Reports: North Korea Recycling Plutonium to Make Nuclear Bombs

This undated picture released from North Korea's official Korean Central News Agency (KCNA
KCNA/AFP/Getty Images

An unnamed U.S. official has confirmed to Reuters that evidence indicates North Korea has begun to once again produce plutonium fuel, a key ingredient in nuclear weapons.

North Korea’s communist government appears to be reprocessing plutonium that has spent its radioactive energy in use at the Yongbyon nuclear facility. The rehabilitation process makes it possible to use the plutonium in a nuclear bomb.

“They take the spent fuel from the 5 megawatt reactor at Yongbyon and let it cool and then take it to the reprocessing facility, and that’s where they’ve obtained the plutonium for their previous nuclear tests. So they are repeating that process,” the unnamed official told Reuters. The news organization was unable to confirm how officials know that this activity has begun once again — whether they have sources on the ground or are using satellite images of the facility. The official noted poignantly that “everything in North Korea is a cause for concern.”

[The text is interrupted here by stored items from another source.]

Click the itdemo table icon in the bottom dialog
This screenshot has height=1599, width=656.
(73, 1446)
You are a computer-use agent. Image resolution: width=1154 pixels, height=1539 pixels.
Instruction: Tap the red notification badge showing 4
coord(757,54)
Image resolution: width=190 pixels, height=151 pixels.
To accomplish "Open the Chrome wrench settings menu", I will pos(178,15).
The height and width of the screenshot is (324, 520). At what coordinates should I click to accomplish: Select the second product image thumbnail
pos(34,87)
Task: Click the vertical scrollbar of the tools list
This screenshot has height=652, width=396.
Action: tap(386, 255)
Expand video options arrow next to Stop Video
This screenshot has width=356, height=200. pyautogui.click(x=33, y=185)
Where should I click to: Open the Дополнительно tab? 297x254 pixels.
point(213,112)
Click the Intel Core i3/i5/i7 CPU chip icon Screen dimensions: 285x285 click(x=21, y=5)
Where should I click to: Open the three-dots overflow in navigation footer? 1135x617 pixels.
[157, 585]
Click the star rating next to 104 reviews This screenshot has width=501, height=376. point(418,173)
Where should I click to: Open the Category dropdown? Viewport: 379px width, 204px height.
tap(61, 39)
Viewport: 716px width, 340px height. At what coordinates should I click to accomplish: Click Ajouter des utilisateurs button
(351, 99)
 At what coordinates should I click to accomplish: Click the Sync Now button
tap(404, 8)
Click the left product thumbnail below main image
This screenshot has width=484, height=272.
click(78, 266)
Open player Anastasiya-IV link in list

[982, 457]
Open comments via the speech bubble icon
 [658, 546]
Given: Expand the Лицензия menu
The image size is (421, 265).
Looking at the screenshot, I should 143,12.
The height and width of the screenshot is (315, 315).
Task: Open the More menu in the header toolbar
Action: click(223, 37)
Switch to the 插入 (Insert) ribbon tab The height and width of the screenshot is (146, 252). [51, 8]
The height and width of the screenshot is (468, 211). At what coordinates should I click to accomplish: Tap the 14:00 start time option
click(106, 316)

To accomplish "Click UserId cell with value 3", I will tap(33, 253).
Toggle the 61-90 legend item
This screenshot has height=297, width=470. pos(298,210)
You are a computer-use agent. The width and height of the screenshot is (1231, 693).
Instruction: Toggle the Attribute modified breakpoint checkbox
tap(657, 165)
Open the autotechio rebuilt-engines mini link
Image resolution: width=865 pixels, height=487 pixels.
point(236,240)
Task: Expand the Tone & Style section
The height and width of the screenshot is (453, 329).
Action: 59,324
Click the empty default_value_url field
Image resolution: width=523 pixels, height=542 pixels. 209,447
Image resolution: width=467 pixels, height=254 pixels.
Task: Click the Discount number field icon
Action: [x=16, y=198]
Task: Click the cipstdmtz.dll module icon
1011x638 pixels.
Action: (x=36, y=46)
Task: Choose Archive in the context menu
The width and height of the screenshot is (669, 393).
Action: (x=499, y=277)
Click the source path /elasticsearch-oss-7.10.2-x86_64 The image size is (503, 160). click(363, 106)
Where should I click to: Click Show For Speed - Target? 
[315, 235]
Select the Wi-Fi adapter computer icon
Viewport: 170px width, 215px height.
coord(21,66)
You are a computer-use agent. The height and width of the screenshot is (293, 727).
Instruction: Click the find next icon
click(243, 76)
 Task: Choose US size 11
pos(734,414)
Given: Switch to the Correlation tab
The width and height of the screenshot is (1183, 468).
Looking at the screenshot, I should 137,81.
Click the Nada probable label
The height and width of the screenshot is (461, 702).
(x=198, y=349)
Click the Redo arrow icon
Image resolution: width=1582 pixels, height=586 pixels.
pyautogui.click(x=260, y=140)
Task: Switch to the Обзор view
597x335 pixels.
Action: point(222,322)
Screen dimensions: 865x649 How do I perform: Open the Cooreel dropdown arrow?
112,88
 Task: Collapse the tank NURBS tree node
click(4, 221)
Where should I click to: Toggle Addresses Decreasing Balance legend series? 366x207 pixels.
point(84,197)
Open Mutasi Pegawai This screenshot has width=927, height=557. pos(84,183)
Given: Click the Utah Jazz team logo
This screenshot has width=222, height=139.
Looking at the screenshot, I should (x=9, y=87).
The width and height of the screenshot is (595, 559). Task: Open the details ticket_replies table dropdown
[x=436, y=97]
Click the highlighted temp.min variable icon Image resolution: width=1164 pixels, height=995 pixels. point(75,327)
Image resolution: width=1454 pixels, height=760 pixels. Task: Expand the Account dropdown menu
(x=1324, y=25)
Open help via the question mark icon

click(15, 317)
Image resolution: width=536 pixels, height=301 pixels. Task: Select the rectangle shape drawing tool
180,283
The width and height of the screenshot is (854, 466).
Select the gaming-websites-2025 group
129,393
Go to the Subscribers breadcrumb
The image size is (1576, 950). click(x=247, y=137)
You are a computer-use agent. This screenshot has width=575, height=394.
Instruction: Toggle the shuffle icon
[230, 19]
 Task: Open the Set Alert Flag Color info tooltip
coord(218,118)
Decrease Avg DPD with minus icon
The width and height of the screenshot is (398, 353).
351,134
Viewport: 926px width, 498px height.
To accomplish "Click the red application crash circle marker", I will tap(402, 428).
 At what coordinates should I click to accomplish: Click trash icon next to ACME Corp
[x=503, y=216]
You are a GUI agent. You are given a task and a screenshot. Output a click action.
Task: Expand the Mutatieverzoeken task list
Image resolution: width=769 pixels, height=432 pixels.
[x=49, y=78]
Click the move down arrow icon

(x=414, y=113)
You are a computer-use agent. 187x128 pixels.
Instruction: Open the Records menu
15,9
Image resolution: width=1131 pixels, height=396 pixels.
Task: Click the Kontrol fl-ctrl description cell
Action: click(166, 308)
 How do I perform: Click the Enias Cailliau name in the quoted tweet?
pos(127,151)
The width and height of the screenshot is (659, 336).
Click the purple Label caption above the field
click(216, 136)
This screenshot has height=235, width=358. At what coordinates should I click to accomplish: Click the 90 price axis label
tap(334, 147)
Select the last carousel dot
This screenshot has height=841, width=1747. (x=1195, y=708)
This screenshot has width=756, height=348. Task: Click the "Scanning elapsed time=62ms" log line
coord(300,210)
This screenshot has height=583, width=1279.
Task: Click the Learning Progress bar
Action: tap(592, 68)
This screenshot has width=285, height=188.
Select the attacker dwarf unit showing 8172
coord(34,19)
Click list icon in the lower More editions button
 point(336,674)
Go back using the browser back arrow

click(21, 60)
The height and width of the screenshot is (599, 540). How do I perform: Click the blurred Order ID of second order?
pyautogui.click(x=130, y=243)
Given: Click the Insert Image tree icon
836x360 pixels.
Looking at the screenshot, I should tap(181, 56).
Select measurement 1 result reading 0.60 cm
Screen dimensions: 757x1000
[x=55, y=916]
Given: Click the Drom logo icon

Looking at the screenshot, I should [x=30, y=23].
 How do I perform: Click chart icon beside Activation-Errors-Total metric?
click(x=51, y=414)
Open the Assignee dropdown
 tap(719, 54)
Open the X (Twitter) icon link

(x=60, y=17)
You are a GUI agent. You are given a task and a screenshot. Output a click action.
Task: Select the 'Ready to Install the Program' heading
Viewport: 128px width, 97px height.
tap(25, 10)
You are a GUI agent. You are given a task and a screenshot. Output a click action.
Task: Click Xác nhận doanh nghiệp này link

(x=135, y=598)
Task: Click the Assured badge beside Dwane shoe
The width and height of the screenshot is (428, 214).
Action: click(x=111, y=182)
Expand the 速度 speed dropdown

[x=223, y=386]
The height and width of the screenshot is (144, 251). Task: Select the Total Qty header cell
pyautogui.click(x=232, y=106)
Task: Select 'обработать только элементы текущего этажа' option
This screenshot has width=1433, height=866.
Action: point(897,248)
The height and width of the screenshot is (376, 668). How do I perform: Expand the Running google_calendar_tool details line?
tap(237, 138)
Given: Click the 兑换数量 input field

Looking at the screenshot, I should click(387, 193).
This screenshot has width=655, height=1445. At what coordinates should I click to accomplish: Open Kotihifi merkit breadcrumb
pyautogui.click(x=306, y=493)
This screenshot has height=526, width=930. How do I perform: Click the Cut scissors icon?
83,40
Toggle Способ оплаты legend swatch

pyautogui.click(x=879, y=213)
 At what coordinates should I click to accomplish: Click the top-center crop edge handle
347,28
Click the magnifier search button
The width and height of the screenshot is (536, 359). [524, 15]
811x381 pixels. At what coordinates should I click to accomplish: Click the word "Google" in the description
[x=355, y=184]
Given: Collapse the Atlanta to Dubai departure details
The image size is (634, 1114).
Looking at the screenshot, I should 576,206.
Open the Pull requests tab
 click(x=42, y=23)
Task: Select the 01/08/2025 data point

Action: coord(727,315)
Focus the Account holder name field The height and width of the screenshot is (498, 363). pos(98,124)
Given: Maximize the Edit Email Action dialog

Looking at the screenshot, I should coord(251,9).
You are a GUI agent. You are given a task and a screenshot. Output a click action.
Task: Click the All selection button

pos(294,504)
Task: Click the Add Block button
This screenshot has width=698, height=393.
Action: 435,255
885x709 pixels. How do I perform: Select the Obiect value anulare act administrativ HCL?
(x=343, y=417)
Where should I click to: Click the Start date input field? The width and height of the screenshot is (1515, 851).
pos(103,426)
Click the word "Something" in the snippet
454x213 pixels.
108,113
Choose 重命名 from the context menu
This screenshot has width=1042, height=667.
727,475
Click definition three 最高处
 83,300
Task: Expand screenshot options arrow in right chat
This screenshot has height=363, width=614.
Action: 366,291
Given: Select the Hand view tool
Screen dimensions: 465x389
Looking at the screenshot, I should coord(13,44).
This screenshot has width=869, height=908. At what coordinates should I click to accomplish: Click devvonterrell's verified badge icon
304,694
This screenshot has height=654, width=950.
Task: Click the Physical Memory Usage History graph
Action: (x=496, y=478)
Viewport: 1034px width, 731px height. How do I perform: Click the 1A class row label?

This report follows rumblings from the International Atomic Energy Agency (IAEA) that North Korea may be looking to continue developing their nuclear weapons arsenal. In a stern statement, IAEA chief Yukiya Amano condemned North Korea this week for showing “no indication that it is willing to comply with the Security Council resolution adopted in response to its nuclear test earlier this year.”

“I call upon the DPRK to comply fully with its obligations under relevant Security Council resolutions, to cooperate promptly with the agency in implementing its NPT (Non-Proliferation Treaty) Safeguards Agreement, and to resolve all outstanding issues,” he added.

The U.S. Department of State and the governments of South Korea and China have all expressed extreme concern over the possibility of North Korea staging yet another nuclear test, like the alleged hydrogen bomb test they executed in January (few experts believe the North Korean reports that the bomb was, in fact, a full fusion bomb).

“We have been very clear that we view North Korea’s rhetoric and actions with great concern. We continue to pursue action with our regional and international partners, as well as international bodies,” State Department spokesman Ory Abramowicz told South Korea’s Yonhap News Agency.

“We call on North Korea to refrain from actions and rhetoric that further raise tensions in the region and focus instead on taking concrete steps toward fulfilling its international commitments.”

South Korea’s unification ministry, meanwhile, repeated its assertion that South Korea is not seeking dialogue with the north if there is no indication of a desire to deescalate tensions. “North Korea’s nuclear weapons program poses a threat to South Korea’s security and also serves as the biggest stumbling block to an improvement in inter-Korean ties and peaceful unification,” vice unification minister Kim Hyung-suk said.

China’s feelings towards North Korean nuclear development appear in their most recent iteration through Kim Hong-kyun, South Korea’s Special Representative for Korean Peninsula Peace and Security Affairs. Kim told reporters following a meeting with Chinese official Wu Dawei that Wu expressed “its strong opposition to North Korea’s additional provocations, including more nuclear and missile tests” to a North Korean representative visiting Beijing last week.

The North Korean government has been attempting to get South Korea to discuss reunification in talks in the past month, changing its strategy abruptly from consistent threats to drop a nuclear weapon on Seoul. On Wednesday, the communist propaganda newspaper Rodong Sinmun published a column claiming that Pyongyang had “laid aside all the inglorious things that happened up to date by displaying patience and tolerance and appealed to the south Korean authorities to break the deadlock between the north and south through dialogue and negotiations.” North Korea is seeking reunification of the Koreas under the dictatorship of Kim Jong-un.

North Korean propaganda writers have also come out this week in defense of the need Pyongyang claims to have to produce nuclear weapons. “We retain nuclear weapons by strategic choice, to not use them on temporary impulse, but to protect our security and dignity, for peace and justice,” a government editorial read.

The propaganda appears to be intended not just for South Korean officials, but the United States. Earlier this month, North Korean state TV broadcast interviews with two ethnic white Americans born and raised in North Korea, the sons of a Korean War defector. The men implored the United States to seek peaceful relations with North Korea, by which they meant ignoring North Korea’s illegal nuclear program and rampant human rights abuses.